A Beatles backlash was bound to happen sooner or later. And on March 4, 1966, John Lennon inadvertently gave his potential enemies and opposition a potent salvo to lob back his way as well as use to rile people up.

In a wide-ranging interview with the London Evening Standard, he opined: “Christianity will go, It will vanish and shrink…. We’re more popular than Jesus now.” He did not at all mean it as a boast, but rather a wry commentary on how pop culture was overtaking religious traditions in the modern world. The English thought nothing of it, being far less overly sensitive than some Americans to what might be misinterpreted as blasphemy.
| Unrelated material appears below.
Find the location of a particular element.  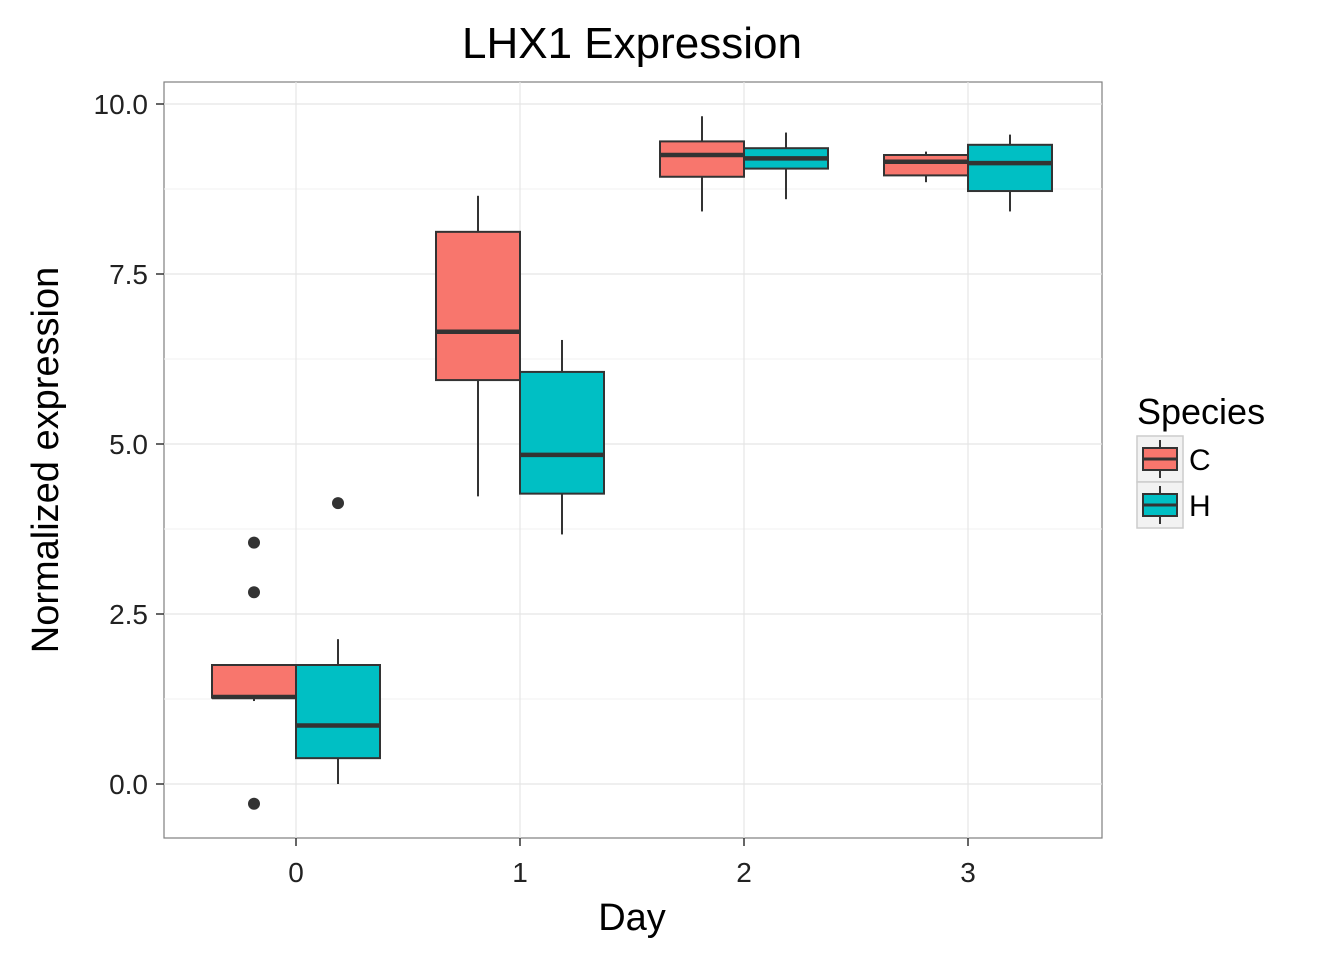

x-tick-label: 0 is located at coordinates (296, 872).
It wasn’t until the following July that the quote emerged in the U.S., highlighted on the cover of the teen magazine Datebook. It was seen by a DJ in Birmingham, AL, in the buckle of the Southern Bible belt, who took umbrage at what Lennon said. He announced, “That does it for me. I am not going to play the Beatles any more.” Many of his listeners called in, equally incensed. A reporter for United Press International heard it all and filed a story that led to a New York Times article. That went whatever the 1966 equivalent of viral was, and other radio stations across the South started boycotting The Beatles and organizing bonfires where Beatles records and merchandise was burned. The protests spread worldwide. The Vatican even denounced Lennon.

The band started a U.S. tour a few days after the Times article appeared, drawing protests and death threats. Their manager Brian Epstein pushed Lennon to apologize; he was initially reluctant to do so. “When they started burning our records… that was a real shock,” Lennon later recalled. “I couldn’t go away knowing I’d created another little piece of hate in the world. So I apologized.”

Lennon tried to explain what his point was at a press conference in Chicago. “I’m not anti-God, anti-Christ or anti-religion. I was not saying we are greater or better. I believe in God, but not as one thing, not as an old man in the sky. I’m sorry I said it, really. I never meant it to be a lousy anti-religious thing. From what I’ve read, or observed, Christianity just seems to be shrinking, to be losing contact.”

The controversy only added to the band’s resistance to touring, which they never did again. It was the first nail in the coffin for 1960s Beatlemania.